**RECORDS SHOWN**
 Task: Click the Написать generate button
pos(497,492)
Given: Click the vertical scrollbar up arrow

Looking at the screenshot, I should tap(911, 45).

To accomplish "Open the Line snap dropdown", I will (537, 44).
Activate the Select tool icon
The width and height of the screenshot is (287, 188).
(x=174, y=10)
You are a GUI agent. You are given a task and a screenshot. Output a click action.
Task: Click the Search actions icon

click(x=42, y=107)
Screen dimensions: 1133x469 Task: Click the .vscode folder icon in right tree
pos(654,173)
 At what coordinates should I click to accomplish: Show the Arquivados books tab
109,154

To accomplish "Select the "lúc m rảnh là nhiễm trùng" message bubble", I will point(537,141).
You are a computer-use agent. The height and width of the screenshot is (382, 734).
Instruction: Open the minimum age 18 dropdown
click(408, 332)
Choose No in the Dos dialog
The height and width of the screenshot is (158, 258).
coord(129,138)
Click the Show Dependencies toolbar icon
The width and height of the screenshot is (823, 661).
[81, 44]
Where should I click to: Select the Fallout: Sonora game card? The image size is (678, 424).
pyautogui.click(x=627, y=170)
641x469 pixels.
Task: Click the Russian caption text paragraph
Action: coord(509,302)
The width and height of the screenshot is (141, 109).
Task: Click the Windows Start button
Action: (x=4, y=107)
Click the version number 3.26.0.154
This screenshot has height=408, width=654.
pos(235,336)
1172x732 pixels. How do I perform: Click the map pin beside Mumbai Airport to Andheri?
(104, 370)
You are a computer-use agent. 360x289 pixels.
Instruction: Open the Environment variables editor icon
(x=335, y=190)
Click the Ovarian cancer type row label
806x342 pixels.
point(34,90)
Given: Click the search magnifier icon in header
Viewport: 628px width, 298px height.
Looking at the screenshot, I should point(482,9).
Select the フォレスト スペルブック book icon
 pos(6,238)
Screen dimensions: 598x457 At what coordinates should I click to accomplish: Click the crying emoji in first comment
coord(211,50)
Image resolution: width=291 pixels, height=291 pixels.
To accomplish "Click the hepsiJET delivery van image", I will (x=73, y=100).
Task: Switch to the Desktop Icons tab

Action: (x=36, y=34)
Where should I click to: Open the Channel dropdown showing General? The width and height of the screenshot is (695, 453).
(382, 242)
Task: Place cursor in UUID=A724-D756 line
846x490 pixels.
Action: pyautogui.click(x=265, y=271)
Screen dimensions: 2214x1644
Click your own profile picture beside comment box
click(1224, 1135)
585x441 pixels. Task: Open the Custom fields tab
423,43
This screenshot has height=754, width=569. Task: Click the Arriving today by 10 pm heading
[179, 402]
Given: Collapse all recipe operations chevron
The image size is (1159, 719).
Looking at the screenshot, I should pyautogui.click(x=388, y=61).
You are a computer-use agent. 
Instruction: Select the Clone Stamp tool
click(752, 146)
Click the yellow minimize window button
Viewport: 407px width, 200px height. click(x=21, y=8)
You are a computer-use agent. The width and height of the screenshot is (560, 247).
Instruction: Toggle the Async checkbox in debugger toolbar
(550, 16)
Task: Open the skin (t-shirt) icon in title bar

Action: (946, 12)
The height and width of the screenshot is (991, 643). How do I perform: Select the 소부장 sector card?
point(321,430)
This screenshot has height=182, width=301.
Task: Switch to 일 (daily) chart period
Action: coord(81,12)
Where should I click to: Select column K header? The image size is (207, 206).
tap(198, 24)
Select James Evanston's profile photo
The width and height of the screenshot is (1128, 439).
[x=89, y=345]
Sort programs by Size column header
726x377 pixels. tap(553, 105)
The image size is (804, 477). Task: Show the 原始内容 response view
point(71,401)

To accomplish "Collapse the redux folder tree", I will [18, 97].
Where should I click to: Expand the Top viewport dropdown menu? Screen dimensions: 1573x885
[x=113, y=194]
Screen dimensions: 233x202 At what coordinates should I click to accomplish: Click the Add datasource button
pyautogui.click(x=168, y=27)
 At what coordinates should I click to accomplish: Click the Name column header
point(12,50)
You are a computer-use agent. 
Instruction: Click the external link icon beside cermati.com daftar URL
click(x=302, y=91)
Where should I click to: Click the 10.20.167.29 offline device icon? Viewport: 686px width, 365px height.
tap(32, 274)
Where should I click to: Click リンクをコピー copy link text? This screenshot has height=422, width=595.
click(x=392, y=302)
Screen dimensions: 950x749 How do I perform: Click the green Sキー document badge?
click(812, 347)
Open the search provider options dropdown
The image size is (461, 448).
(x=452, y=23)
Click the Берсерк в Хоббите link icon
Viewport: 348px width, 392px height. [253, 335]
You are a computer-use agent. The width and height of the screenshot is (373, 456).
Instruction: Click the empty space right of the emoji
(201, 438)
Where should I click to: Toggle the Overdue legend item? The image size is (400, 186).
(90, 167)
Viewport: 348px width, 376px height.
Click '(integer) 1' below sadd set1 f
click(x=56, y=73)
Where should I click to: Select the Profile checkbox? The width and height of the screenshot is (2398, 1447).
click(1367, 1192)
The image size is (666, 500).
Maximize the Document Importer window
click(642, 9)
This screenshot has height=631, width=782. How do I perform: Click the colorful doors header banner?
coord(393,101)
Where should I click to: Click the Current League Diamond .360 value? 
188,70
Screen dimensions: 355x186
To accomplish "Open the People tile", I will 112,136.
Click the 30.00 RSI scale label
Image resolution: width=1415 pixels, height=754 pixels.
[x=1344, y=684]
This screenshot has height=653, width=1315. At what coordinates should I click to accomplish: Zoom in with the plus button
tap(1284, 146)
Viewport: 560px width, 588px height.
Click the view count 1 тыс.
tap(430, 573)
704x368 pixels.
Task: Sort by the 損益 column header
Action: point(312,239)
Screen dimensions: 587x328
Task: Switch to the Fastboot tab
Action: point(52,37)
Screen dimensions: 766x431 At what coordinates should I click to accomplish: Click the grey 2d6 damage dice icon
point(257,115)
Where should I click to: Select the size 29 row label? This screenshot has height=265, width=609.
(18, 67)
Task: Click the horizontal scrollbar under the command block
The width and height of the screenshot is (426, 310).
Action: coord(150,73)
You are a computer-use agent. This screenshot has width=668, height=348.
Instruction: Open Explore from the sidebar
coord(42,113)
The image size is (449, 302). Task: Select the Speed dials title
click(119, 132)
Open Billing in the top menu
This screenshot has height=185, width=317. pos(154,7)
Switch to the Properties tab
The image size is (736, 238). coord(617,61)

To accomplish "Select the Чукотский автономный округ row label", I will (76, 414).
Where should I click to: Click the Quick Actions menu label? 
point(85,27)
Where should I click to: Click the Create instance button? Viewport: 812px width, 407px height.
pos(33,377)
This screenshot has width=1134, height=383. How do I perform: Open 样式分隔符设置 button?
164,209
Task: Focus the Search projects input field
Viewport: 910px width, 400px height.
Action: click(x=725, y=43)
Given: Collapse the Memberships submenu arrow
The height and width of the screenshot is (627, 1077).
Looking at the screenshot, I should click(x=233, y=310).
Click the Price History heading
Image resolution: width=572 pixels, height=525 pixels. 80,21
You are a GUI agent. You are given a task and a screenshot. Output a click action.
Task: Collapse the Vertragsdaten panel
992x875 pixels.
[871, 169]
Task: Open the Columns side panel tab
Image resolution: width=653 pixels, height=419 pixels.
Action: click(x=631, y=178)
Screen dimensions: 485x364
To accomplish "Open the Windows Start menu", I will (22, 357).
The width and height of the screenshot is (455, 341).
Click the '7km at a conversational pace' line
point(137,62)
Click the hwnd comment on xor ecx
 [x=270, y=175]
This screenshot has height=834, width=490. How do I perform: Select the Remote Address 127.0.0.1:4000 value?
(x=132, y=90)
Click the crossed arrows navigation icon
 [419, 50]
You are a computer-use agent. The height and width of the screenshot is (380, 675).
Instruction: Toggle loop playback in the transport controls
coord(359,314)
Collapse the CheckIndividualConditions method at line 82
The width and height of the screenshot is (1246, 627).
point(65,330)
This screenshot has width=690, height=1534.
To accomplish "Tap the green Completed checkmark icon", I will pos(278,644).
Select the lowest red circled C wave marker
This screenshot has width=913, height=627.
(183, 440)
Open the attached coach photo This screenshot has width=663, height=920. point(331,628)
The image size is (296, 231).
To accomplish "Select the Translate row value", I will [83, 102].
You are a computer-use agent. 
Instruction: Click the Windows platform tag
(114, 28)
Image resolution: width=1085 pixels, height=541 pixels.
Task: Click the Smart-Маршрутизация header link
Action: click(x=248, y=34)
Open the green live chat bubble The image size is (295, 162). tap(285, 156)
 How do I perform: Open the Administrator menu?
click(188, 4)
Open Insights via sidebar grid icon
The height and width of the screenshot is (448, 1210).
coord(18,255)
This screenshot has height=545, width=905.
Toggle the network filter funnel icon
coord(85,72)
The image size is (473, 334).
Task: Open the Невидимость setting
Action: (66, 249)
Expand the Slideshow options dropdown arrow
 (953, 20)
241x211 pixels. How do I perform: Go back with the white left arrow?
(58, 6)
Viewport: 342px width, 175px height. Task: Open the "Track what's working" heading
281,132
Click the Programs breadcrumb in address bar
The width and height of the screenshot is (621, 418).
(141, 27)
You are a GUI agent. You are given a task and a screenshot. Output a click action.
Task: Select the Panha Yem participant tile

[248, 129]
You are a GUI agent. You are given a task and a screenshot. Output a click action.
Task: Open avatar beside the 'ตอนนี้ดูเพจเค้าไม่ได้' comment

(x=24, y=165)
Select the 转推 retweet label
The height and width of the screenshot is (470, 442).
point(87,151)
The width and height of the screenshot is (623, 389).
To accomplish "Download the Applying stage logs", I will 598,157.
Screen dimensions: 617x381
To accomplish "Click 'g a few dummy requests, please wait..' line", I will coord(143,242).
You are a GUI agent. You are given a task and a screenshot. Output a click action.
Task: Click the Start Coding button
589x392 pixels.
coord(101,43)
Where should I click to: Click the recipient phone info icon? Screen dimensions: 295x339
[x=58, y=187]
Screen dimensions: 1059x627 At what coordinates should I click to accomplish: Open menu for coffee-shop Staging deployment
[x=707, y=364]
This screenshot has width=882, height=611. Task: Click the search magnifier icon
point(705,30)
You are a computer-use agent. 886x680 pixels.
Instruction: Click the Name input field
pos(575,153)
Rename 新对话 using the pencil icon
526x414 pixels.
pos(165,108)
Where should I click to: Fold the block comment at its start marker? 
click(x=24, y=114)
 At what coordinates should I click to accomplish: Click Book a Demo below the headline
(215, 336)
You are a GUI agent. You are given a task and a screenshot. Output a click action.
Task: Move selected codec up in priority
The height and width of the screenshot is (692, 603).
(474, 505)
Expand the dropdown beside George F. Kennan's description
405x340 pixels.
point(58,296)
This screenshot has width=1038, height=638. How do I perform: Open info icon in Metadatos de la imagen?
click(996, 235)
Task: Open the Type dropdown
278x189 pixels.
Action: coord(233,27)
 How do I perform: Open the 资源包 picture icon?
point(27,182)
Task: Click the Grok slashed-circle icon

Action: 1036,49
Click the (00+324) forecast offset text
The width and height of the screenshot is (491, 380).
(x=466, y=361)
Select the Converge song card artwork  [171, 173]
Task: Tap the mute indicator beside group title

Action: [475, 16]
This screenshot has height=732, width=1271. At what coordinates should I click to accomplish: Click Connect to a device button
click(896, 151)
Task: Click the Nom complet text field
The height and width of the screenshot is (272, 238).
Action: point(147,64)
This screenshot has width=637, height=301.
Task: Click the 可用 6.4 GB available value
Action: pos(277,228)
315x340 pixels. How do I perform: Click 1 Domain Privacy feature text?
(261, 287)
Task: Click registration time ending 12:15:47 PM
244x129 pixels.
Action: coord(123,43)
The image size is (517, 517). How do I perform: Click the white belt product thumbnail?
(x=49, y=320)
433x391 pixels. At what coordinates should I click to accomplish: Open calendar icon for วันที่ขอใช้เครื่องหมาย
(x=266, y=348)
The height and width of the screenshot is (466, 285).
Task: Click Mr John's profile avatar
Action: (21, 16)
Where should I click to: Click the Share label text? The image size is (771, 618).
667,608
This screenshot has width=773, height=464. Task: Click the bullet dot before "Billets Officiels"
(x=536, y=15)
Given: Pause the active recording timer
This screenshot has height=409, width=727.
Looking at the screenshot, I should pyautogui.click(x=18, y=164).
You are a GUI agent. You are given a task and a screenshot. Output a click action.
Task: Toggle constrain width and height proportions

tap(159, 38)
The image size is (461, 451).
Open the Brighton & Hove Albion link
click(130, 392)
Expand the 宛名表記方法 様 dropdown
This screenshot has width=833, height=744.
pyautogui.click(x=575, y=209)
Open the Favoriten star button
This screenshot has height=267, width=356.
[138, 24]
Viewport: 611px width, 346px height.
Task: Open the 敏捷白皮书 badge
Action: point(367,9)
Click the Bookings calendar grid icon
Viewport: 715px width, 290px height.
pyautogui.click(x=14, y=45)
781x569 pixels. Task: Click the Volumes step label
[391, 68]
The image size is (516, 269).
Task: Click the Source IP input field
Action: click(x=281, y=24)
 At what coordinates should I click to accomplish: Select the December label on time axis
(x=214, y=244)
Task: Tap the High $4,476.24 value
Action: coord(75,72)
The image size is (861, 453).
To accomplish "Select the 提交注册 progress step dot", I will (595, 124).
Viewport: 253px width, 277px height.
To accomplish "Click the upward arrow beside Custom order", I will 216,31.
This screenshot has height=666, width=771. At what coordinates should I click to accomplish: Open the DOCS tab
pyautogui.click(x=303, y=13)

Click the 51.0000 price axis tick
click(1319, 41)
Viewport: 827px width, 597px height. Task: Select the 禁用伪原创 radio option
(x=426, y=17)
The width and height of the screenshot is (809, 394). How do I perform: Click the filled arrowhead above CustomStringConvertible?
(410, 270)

**AIM OF THE EXERCISE**
In the entries above, find each line with "photo" and copy it.

**WRITTEN REPLY**
Select James Evanston's profile photo
Open the attached coach photo This screenshot has width=663, height=920. point(331,628)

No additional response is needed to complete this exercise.